今日,119日は,フランス革命歴のブリュメール18日である.1799年のこの日,ナポレオン・ボナパルトが,彼自身によって築かれた革命政府をクーデタで打倒し,史上にもまれな,世界史の転換を行った.

ドナルド・トランプはナポレオンではない.しかし,喜劇的なオペラの登場人物や,世界市場の人物のパロディーと観ていた者たちに対して,彼自身のブリュメール18日を熟慮すべきことを教えた.

かつてないような大統領が現れるリスクがあると思う.しかし,その天才によって,私たちの政党システムや政治システムの弱点を見つけ出し,疎遠な,自己満足にひたるエリートたちが,せいぜい停滞を長引かせるような約束しかしない時に,支持者を獲得した.彼がその知略を生かして,単なる破壊者やデマゴーグではなく,何らかの,共通の利益に目を向けると期待しよう.

もしその希望が失われたら,我々すべてが,左派から右派まで,全く予想もしない夜に,アメリカの歴史が違う章を開いたと知って,何としても,彼に抵抗しなければならない.

NYT NOV. 9, 2016

Paul Krugman: The Economic Fallout

By PAUL KRUGMAN

トランプ大統領になるようだ.市場は急落しつつある.それはいつ回復するのか?

無責任で,無知な人物が大統領になって,世界で最も重要な経済について,間違った人々から助言を受ける,というのは,非常に悪いニュースだ.しかも,世界経済は金融危機から8年を経ても基本的に脆弱な状態にある.

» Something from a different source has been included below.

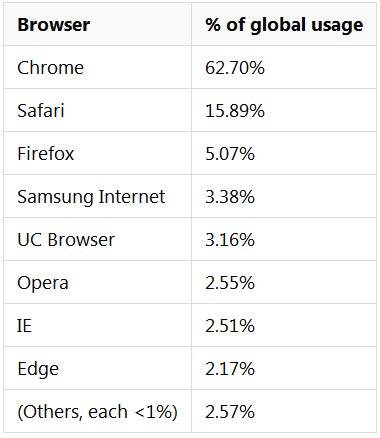Screen dimensions: 380x438
Task: Select the Others, each <1% cell
Action: click(97, 412)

今やマイナス効果の中でも最悪のものが生じた.経済政策を知らない者たち,経済政策が機能することに敵意を抱く者たちの体制が出現したのだ.連銀に財政政策からの支援は行われるか? 全くありえない.私は,連銀が独立性を失い,狂人どもから非難される,と恐れている.

つまり,私たちは世界不況に入って,そこから抜け出すことはできないだろう.

NYT NOV. 9, 2016

What’s the Biggest Fear of a Trump Presidency?

By DANI RODRIK

ドナルド・トランプの真の損失は、経済分野ではなく、政治分野に起きるだろう。

おそらく貿易障壁の増大や一方的な経済政策が採られるだろう。しかし、その多くの恫喝にもかかわらず、私はトランプが無差別に保護主義を採用するとは思わない。サプライ・チェーンの世界では、メキシコや中国からの輸入品に関税を課せば、アメリカ企業のコストを高くして、彼らが競争するのを難しくする。トランプはビジネスマンであり、たとえ今は理解していなくても、広範な保護主義政策の無意味さをすぐに理解するだろう。

これまで何度も貿易摩擦があった。思い出すべきは1980年代だ。日本などの輸出国と貿易摩擦が高まった末に、輸出自主規制のような、新しい保護主義が起きた。しかし、これらは世界経済に極めて限定的な影響しか及ぼさなかった。そのうちに、世界は一層のグローバリゼーションに向かったのだ。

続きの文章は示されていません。